En un momento de su carrera Gabriel García Márquez declaró que el periodismo había sido clave
en su formación como escritor. Su trabajo en dicho oficio consistió en dos especializaciones:
inflado de cables y crónica, no fue un periodista que manejara fuentes en un campo definido y
reportara sobre sus mutaciones y vicisitudes, valga aclararlo porque algunos han derivado de su
afirmación que el periodismo en bloque es muy próximo a la literatura. Andrés Felipe Solano el
autor de este libro es responsable de una vistosa trayectoria como autor de crónicas (la nota de
solapa se toma el trabajo de destacarlo). El texto que nos ocupa delata el manierismo de este género,
acaso sobrevalorado como etapa formativa del autor de ficción literaria. En Los hermanos Cuervo el
recurso a los personajes estridentes y sensacionalistas es constante; para la novela los personajes
ordinarios y mediocres no incomodan; para la crónica son indiferentes. En su galería de personajes
propios de la crónica (género en realidad anacrónico y de problemática sobre-madurez) el texto
recrea, tras cerrar el aparte de los Cuervo, a un ciclista mítico, Vicente Aguirre, al ya mencionado
León Sierra, abuelo de los Cuervo, “hombre de radio” pionero, comprometido con verter a las ondas
hertzianas la epopeya truculenta de la vuelta a Colombia en remota época, a través de la nieve, la
lluvia o las ardientes temperaturas, los ríos vadeados con la bicicleta al hombro, las traicioneras
montañas, las fiebres y el paludismo. Incluso un boxeador itinerante por pueblos irredentos y
tediosos. Y una hermosa mujer, paciente de esquizofrenia, que escapa de su casa y recorre una
importante geografía antes de morir y ser enterrada en un anónimo camposanto. Por esta beldad
enajenada es la obsesión del ciclista, Vicente Aguirre.
En la parte final de la dispersa (pero alucinante) novela-crónica de Andrés Felipe Solano, titulada
La azafata, el ciclista da con la tumba de la amada, en compañía, nada menos que de Betty, la
madre de Los hermanos Cuervo, y juntos componen un pastiche de relato de búsqueda o de
“carretera”, el cual prodiga placeres modestos pero ciertos. En medio de situaciones y escenarios
grotescos, irredentos, desahuciados, Betty contrasta, con una belleza esculpida mayormente con
reticencias y silencios y viaja hasta el fin del mundo, sin saber que el plan del ciclista es vengarse, o
purgar su rencor asesinando a un pastor predicador involucrado en los años de errancia de la bella
enajenada. El cine con sus aventuras y trepidaciones también asoma como hipotexto de Los
hermanos Cuervo. Tres elementos, pastiche, crónica, cine, en una mezcla que no conduce a la
catarsis que concedería una novela más típica.

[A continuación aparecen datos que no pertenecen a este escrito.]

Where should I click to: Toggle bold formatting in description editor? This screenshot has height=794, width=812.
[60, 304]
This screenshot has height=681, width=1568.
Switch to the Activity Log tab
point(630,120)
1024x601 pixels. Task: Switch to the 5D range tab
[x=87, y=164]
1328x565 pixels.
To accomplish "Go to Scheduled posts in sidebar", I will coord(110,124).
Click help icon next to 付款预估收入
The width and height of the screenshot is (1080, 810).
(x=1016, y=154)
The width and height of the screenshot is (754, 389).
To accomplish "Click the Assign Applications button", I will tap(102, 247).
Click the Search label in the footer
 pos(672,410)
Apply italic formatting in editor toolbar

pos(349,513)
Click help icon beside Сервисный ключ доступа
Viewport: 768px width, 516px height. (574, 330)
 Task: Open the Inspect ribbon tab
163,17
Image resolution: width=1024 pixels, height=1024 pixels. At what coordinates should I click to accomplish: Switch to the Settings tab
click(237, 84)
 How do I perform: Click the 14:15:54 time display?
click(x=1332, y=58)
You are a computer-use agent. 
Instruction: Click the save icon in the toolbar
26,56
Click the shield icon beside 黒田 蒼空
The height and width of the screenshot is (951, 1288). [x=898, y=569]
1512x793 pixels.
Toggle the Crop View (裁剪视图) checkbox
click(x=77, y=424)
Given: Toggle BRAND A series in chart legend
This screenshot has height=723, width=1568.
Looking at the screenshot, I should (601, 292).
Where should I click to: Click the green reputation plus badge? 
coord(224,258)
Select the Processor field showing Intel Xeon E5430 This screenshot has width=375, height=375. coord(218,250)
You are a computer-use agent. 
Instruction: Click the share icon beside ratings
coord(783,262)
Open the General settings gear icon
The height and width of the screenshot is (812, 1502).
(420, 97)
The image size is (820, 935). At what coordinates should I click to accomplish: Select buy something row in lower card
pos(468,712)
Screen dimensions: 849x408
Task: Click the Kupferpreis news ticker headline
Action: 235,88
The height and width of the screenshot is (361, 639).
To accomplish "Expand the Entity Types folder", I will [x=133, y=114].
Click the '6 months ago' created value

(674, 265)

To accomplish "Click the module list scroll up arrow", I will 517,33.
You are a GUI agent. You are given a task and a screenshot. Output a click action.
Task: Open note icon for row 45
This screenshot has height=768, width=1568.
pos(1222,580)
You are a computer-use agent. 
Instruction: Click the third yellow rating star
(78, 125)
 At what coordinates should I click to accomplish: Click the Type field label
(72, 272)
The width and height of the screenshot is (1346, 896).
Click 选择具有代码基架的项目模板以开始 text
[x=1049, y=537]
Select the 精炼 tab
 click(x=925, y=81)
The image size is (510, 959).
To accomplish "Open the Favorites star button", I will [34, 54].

/La crónica vive en la periferia dejando el centro a las noticias, la actualidad, dice “estoy aquí para
compensarte por tu tránsito desgastador por la información de actualidad, todos esos conflictos y
disparates que siempre debes leer primero como ciudadano atento”.
Es el arte de divertir. “Divertir”, desviar. Desvío de lo urgente. Ella misma se confiesa desechable
¿Por qué? ¿De dónde este cansancio?
En Cómo perderlo todo se traduce un novelista …con problemas. En El testigo no está seguro de la
naturaleza del arte que pretende ejercer/ en todo caso son personajes cansados y trasladan ese
cansancio a una novela que se sostiene en inercia ¿carece de voluntad de poder? ¿hormonas?